Genauso wenig, wie die einige Tage später folgende Frau. Zwei
weitere Tage später
ruft ihr Sohn die Polizei.
Ein Polizist und acht Feuerwehrleute machen sich auf und verschwinden
ebenfalls
in den Tiefen des Kellers, genauso, wie eine schwerbewaffnete
Sondereinheit der
Polizei an einem anderen Tag. Danach wird die
Küchentür zugemauert, und man
versucht die Ereignisse aus der Presse heraus zu halten.
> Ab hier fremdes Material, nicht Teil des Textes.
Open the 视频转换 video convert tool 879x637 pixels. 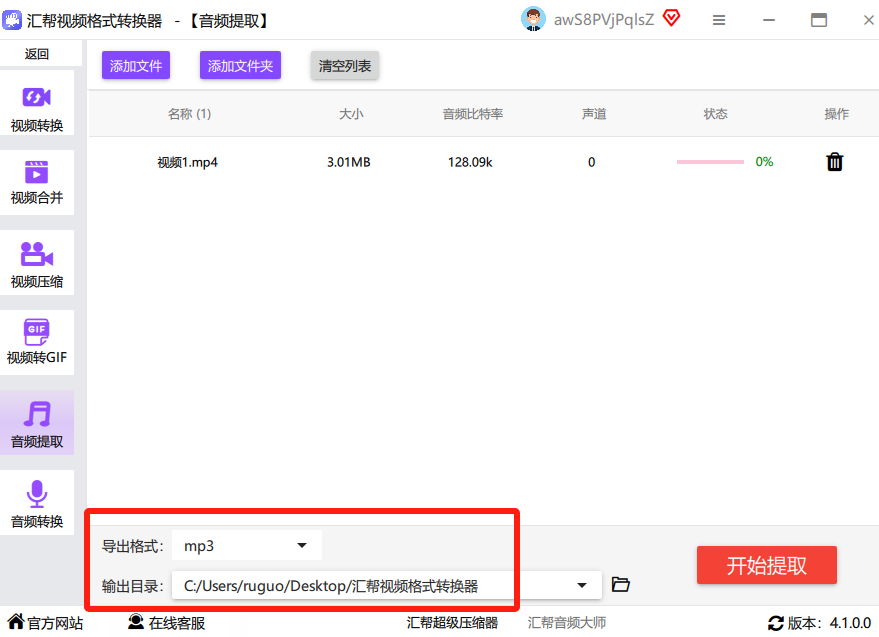pyautogui.click(x=36, y=104)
Die
Großmutter
Jonathans und die Tante des Erblassers übernehmen jetzt das
Haus mit dem
geheimnisvollen Keller.
In einem Bau von roten Waldameisen ist alles sehr gut organisiert. In
den
letzten Jahrhunderten haben die Ameisen eine große
Föderation von 64 Städten
gegründet und damit so ziemlich alle von außen
kommenden Gefahren überstehen
können. Doch diesmal erlebt ein fortpflanzungsfähiges
Männchen auf der ersten
Expedition des neuen Jahres Fürchterliches und ist sicher,
dass gegen die
Expeditionstruppe eine Geheimwaffe eines anderen Ameisenvolkes oder der
Termiten
eingesetzt wurde. Doch trotz aller Bemühungen kann es sich im
Bau kaum "Gehör"
verschaffen und muss sich mühsam Verbündete suchen,
während seltsame, nach
Felsen riechende Ameisen danach trachten, es umzubringen. Nur mit
Mühe erreicht
es den Tag des Hochzeitsfluges, nach dem Einiges geklärt
werden soll.
Diese Geschichte bietet zwei interessante Teile, die eng miteinander
verwoben
sind. Die Idee, aus der Sicht von Ameisen zu schreiben, ist originell,
und zu
Beginn schafft es der Autor auch fabelhaft auf unnötige
Anthropomorphisierungen
zu verzichten, was allerdings im letzten Drittel des Buches anders wird
und so
leider ein wenig von dem Gefühl der Authentizität der
Ameisenwahrnehmung
raubt. Aber auf jeden Fall handelt es sich um einen ganz anderen und
handwerklich gut geschriebener Roman.
Der Tag der Ameisen
Am Ende des ersten Buches waren einige Menschen unter einem Ameisenbau
gefangen
und wurden von Gehilfinnen der Königin ernährt, die
allerdings kurz vor Buchschluss
ums Leben gekommen ist. Ihre Nachfolgerin, die weitgereiste Prinzessin
aus dem
vorhergehenden Band, steht den "Fingern", wie sie die Menschen nennt,
sehr misstrauisch gegenüber und hat ihre Versorgung
eingestellt. Doch einige
Ameisen im Volk haben sich die "Finger" zu Göttern auserkoren
und füttern
diese heimlich weiter, wobei allerdings die Nahrungsmengen erschreckend
klein
bleiben müssen. Als dann eine der Städte der
Föderation aus der Erde gerissen
und verschleppt wird, beschließt die Königin einen
Vernichtungskrieg gegen die
"Finger" und schickt eine Strafexpedition unter der Leitung von Nr.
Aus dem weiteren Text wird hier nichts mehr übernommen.